These functions are modifications of the standard dplyr join functions, except that it allows a variable of an ordered type (like date or numeric) in x to be matched in inexact ways to variables in y.

inexact_inner_join(x, y, by = NULL, copy = FALSE, suffix = c(".x",
  ".y"), ..., var = NULL, jvar = NULL, method, exact = TRUE)

inexact_left_join(x, y, by = NULL, copy = FALSE, suffix = c(".x",
  ".y"), ..., var = NULL, jvar = NULL, method, exact = TRUE)
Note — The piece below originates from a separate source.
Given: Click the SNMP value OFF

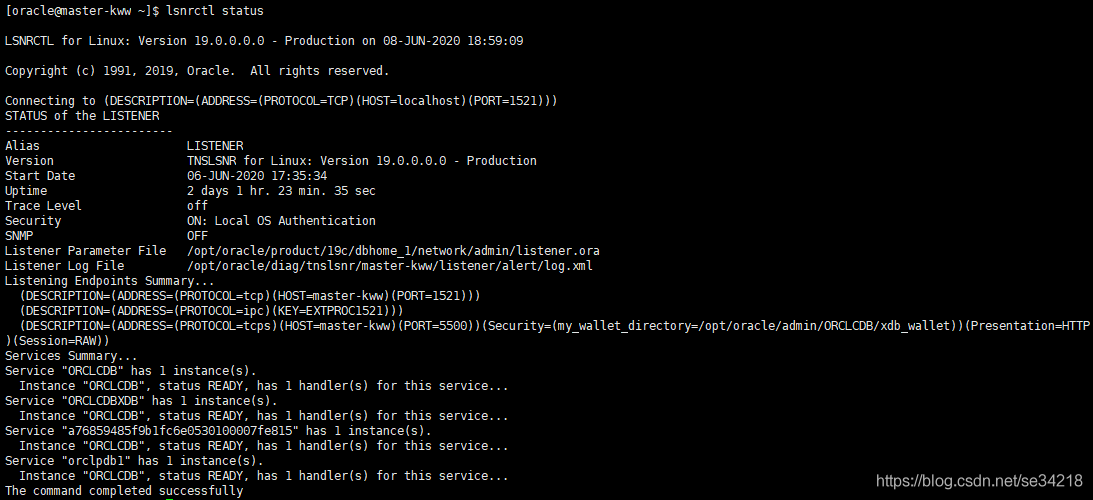Looking at the screenshot, I should click(x=197, y=236).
inexact_right_join(x, y, by = NULL, copy = FALSE, suffix = c(".x",
  ".y"), ..., var = NULL, jvar = NULL, method, exact = TRUE)

inexact_full_join(x, y, by = NULL, copy = FALSE, suffix = c(".x",
  ".y"), ..., var = NULL, jvar = NULL, method, exact = TRUE)

inexact_semi_join(x, y, by = NULL, copy = FALSE, ..., var = NULL,
  jvar = NULL, method, exact = TRUE)

inexact_nest_join(x, y, by = NULL, copy = FALSE, keep = FALSE,
  name = NULL, ..., var = NULL, jvar = NULL, method, exact = TRUE)

inexact_anti_join(x, y, by = NULL, copy = FALSE, ..., var = NULL,
  jvar = NULL, method, exact = TRUE)

Arguments

x, y, by, copy, suffix, keep, name, ...

Arguments to be passed to the relevant join function.

var

Quoted or unquoted variable from the x data frame which is to be indirectly matched.

jvar

Quoted or unquoted variable(s) from the y data frame which are to be indirectly matched. These cannot be variable names also in x or var.

method

The approach to be taken in performing the indirect matching.

exact

A logical, where TRUE indicates that exact matches are acceptable. For example, if method = 'last', x contains var = 2, and y contains jvar = 1 and jvar = 2, then exact = TRUE will match with the jvar = 2 observation, and exact = FALSE will match with the jvar = 1 observation. If jvar contains two variables and you want them treated differently, set to c(TRUE,FALSE) or c(FALSE,TRUE).

Details

This allows matching, for example, if one data set contains data from multiple days in the week, while the other data set is weekly. Another example might be matching an observation in one data set to the *most recent* previous observation in the other.

The available methods for matching are:

  • method = "last" matches var to the closest value of jvar that is *lower*.

  • method = "next" matches var to the closest value of jvar that is *higher*.

  • method = "closest" matches var to the closest value of jvar, above or below. If equidistant between two values, picks the lower of the two.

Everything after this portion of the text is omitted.